Records for the task:

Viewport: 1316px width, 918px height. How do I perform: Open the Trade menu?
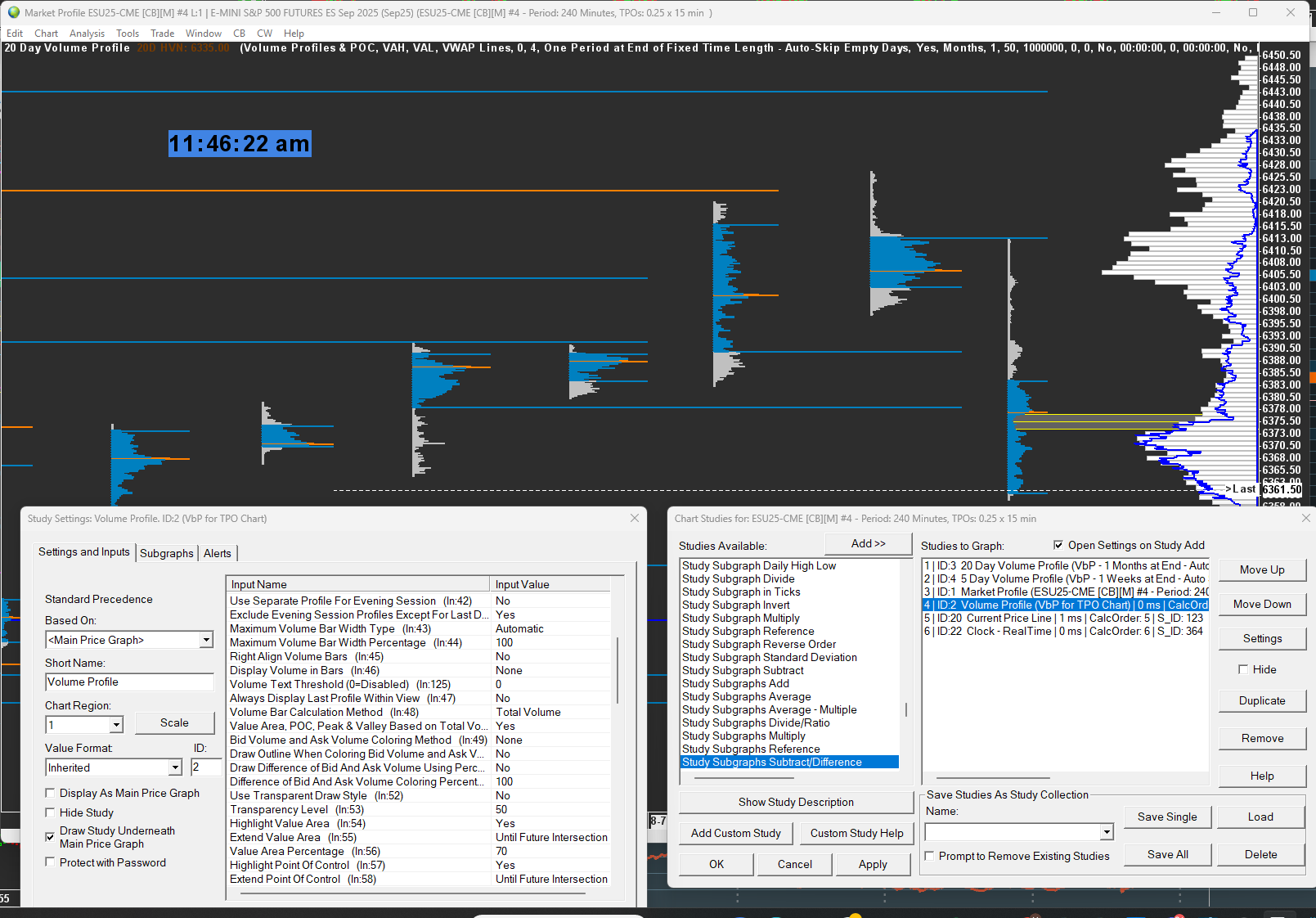point(162,34)
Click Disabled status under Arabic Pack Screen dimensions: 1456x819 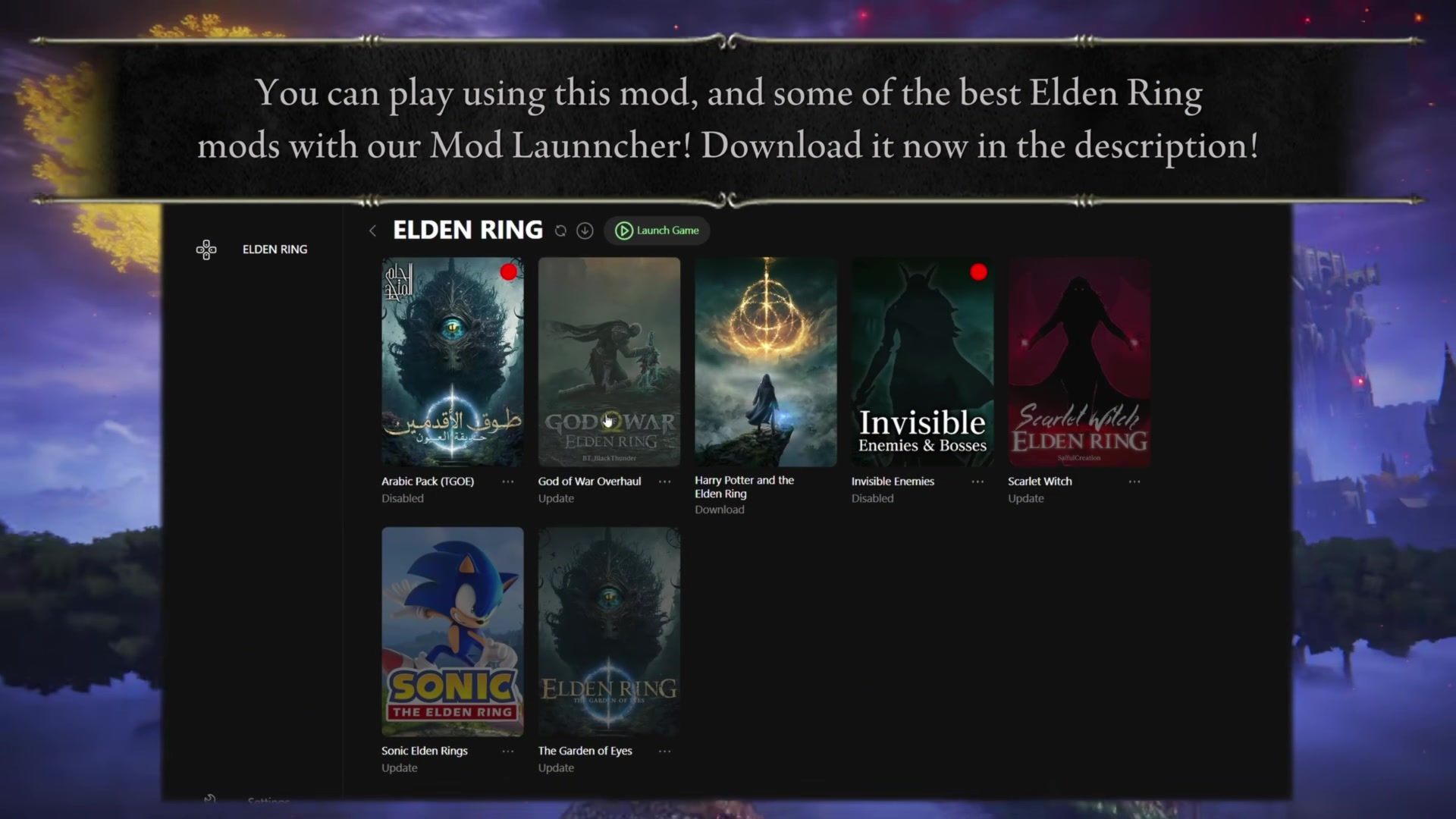pos(403,498)

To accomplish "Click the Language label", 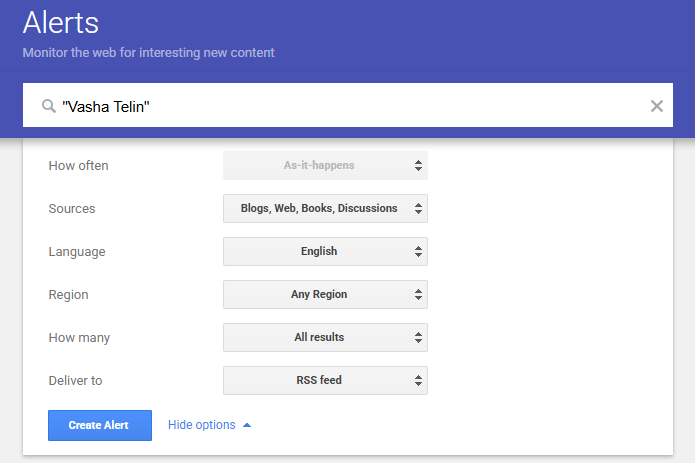I will tap(77, 252).
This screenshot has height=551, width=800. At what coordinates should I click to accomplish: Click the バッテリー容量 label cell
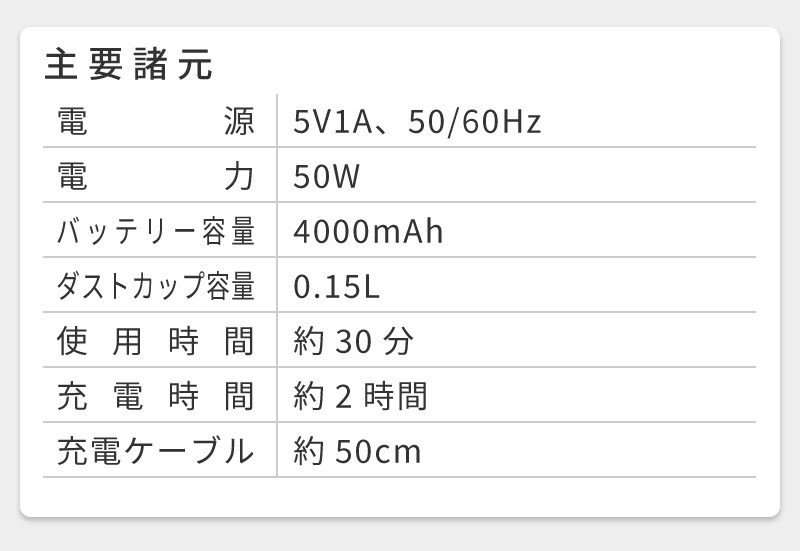pyautogui.click(x=155, y=232)
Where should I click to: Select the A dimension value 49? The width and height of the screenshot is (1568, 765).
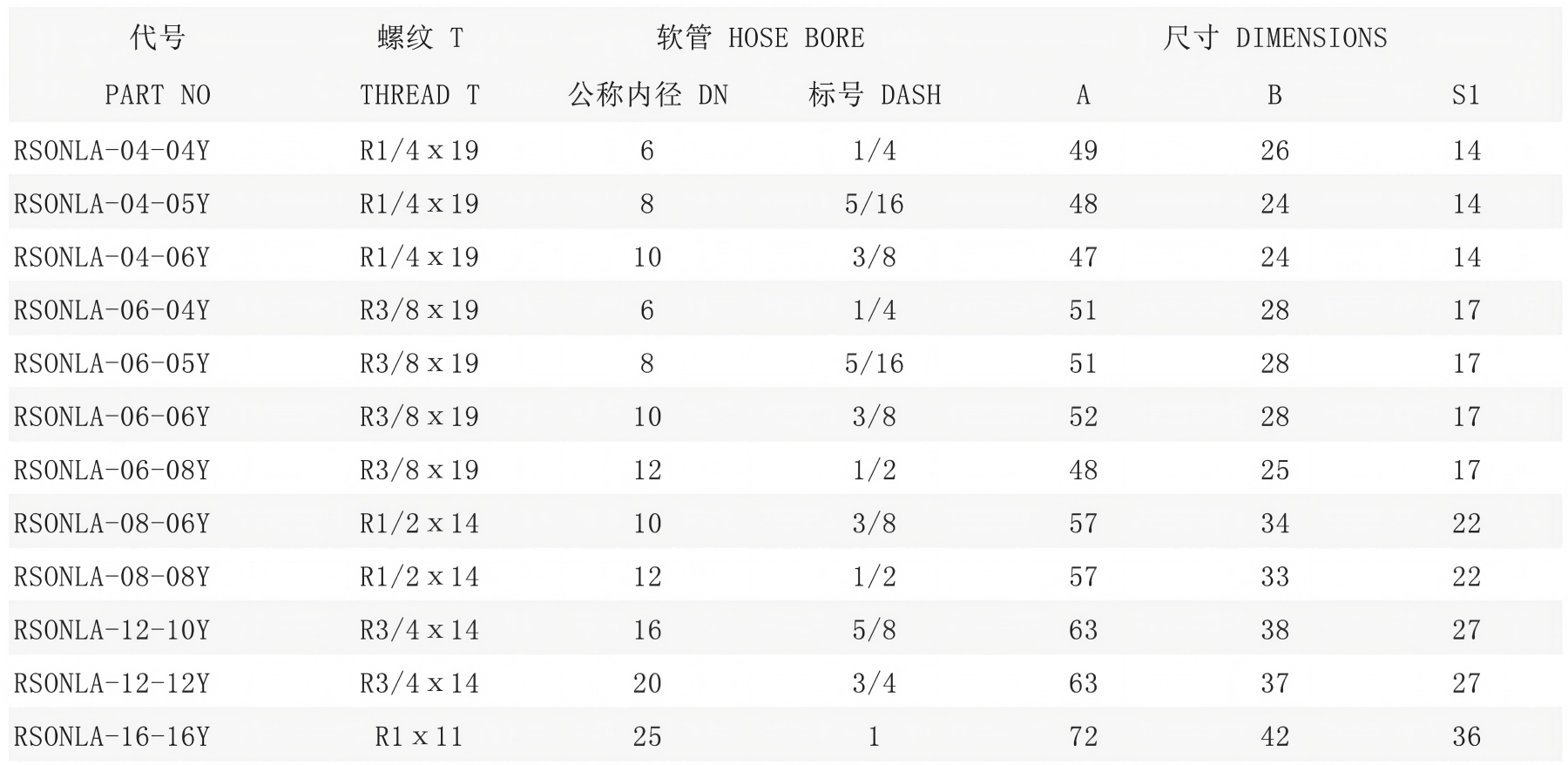coord(1083,151)
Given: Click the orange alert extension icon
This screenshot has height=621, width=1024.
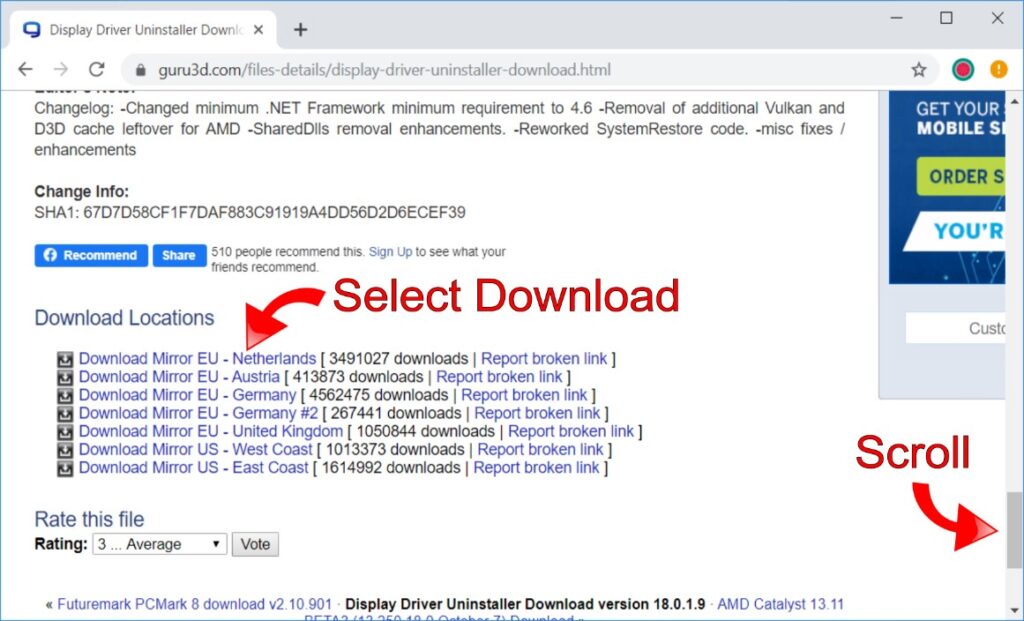Looking at the screenshot, I should 998,70.
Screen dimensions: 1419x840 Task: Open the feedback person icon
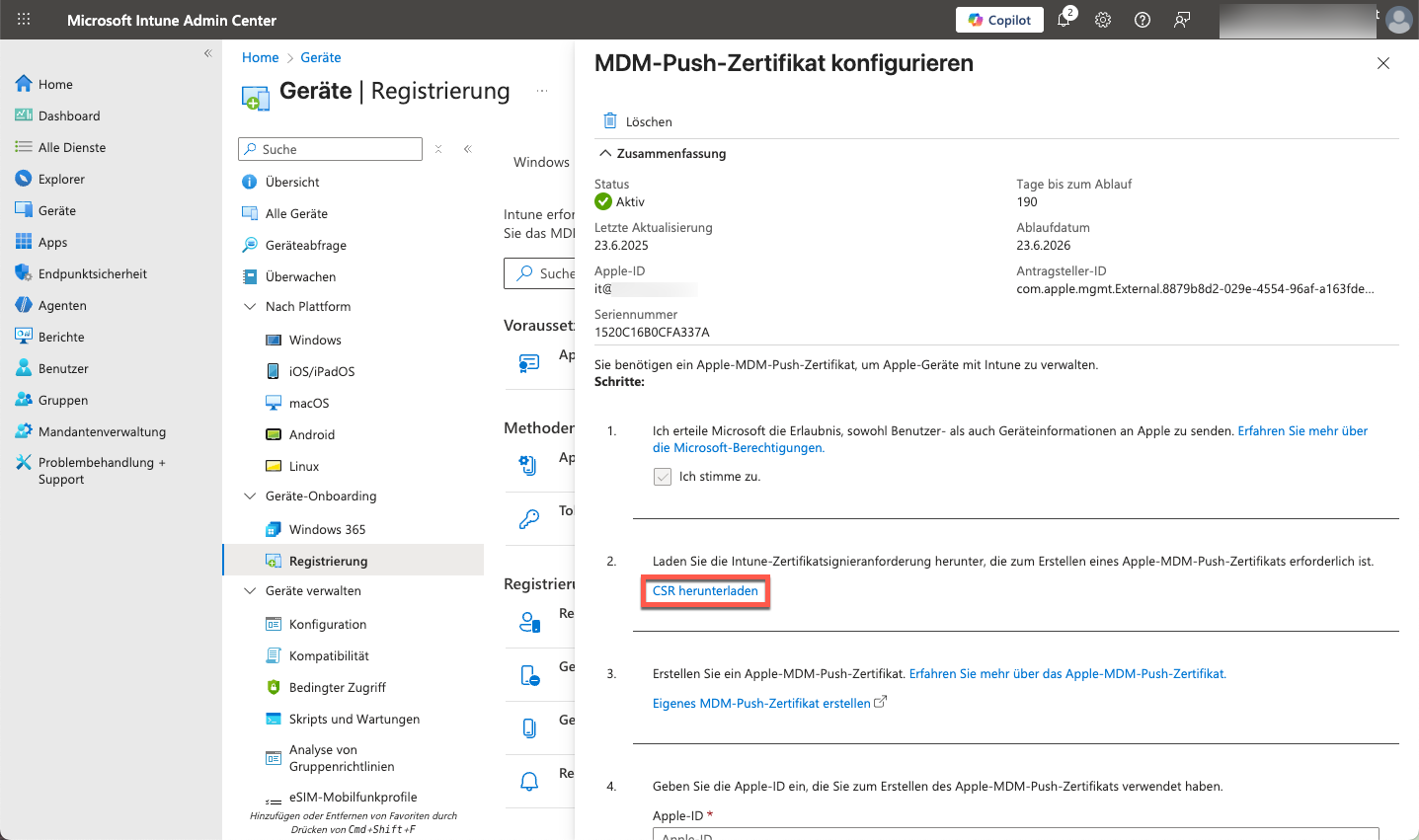(1182, 20)
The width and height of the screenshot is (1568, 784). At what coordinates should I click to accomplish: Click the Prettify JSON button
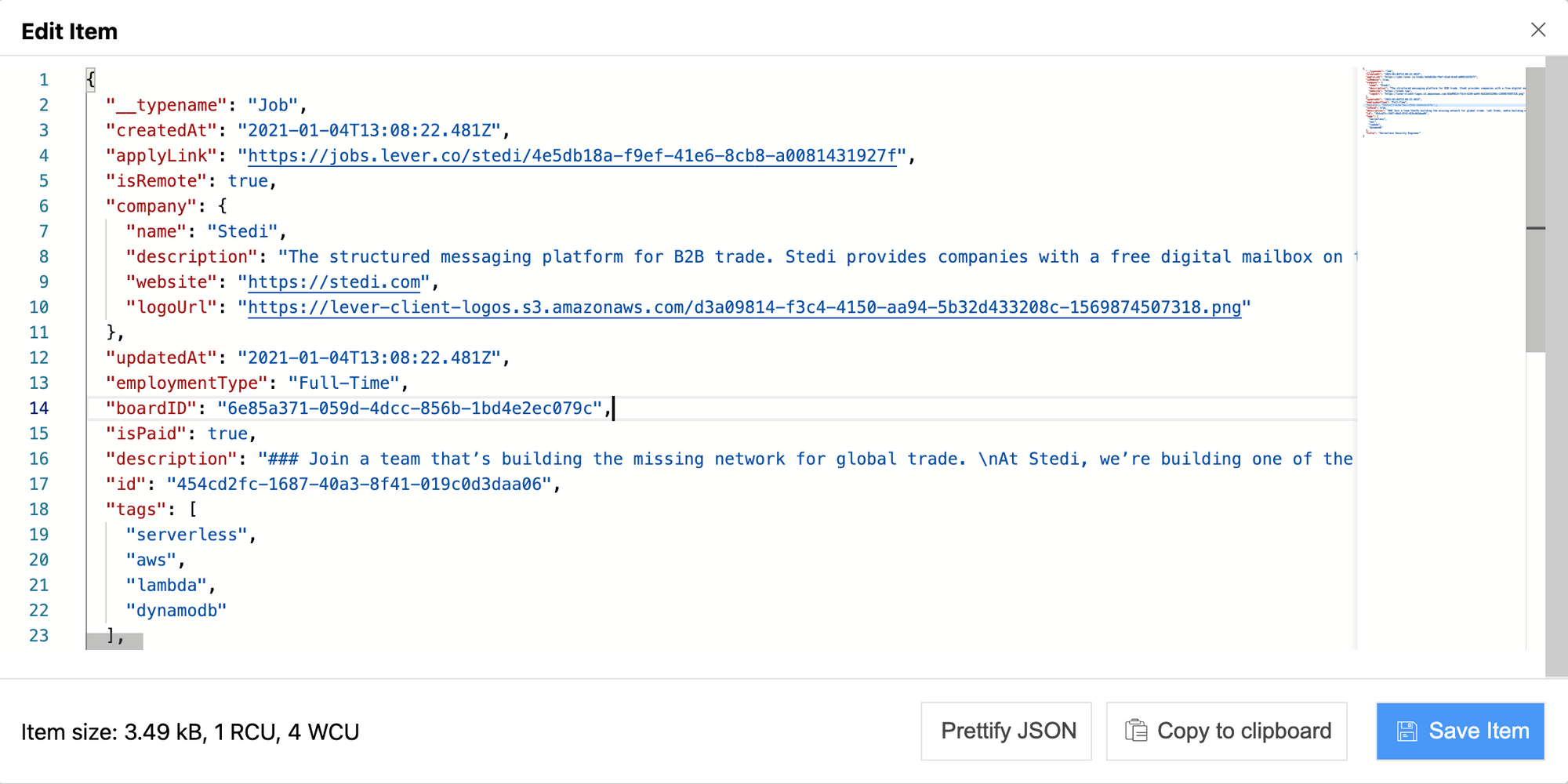coord(1006,730)
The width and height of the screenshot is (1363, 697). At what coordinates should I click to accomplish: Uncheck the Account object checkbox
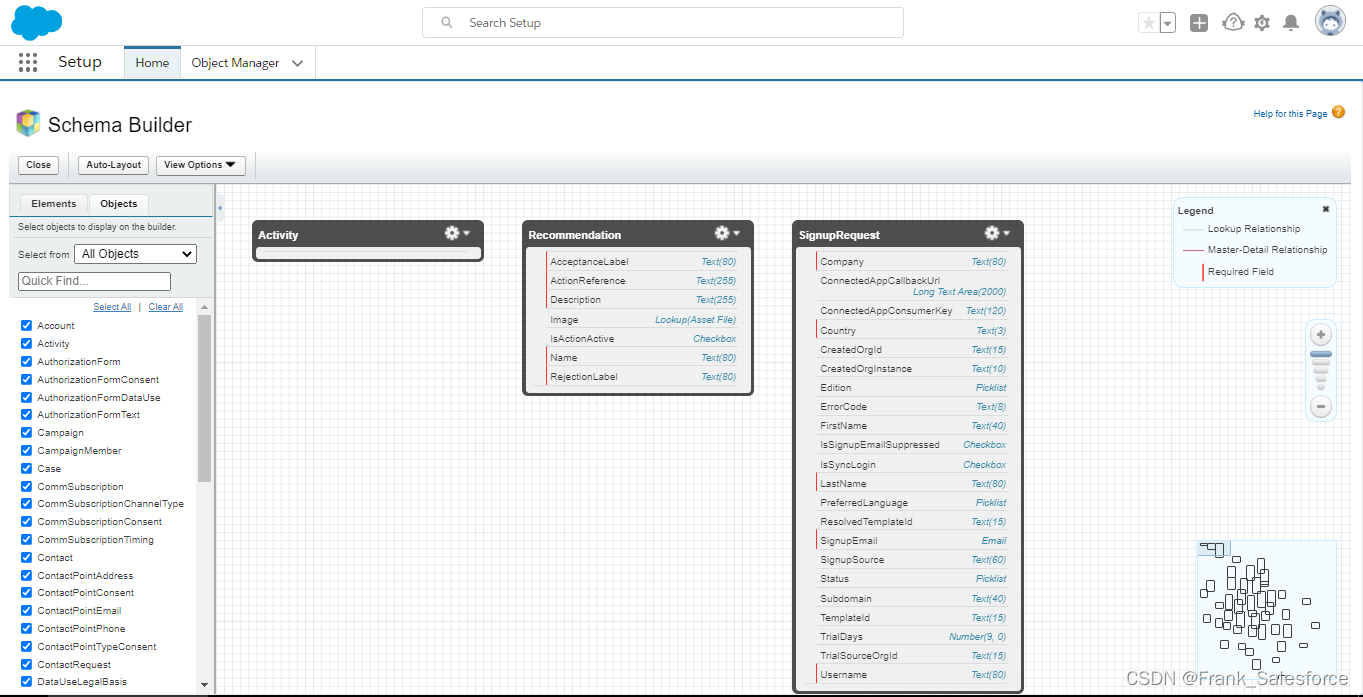[x=25, y=325]
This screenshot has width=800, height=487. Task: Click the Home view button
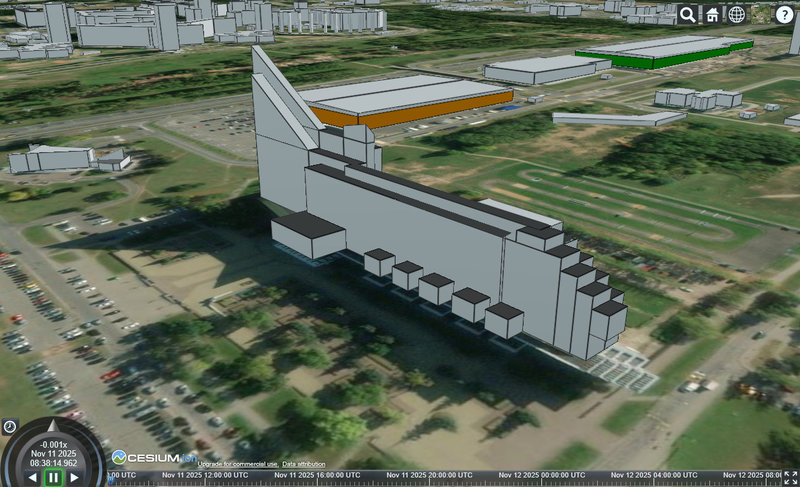pos(712,14)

Your task: Reproduce word for word the part of the rows that opens with the line containing "The width and height of the screenshot is (1568, 784)." and closes with the last line of the rows, both included. Leave the pictures out of the answer.

Output of the task:
The width and height of the screenshot is (1568, 784). At what coordinates should I click to accomplish: Click the Prettify JSON button
coord(1006,730)
The width and height of the screenshot is (1363, 697). At what coordinates should I click to accomplish: Uncheck the Account object checkbox
[x=25, y=325]
This screenshot has width=800, height=487. Task: Click the Home view button
pos(712,14)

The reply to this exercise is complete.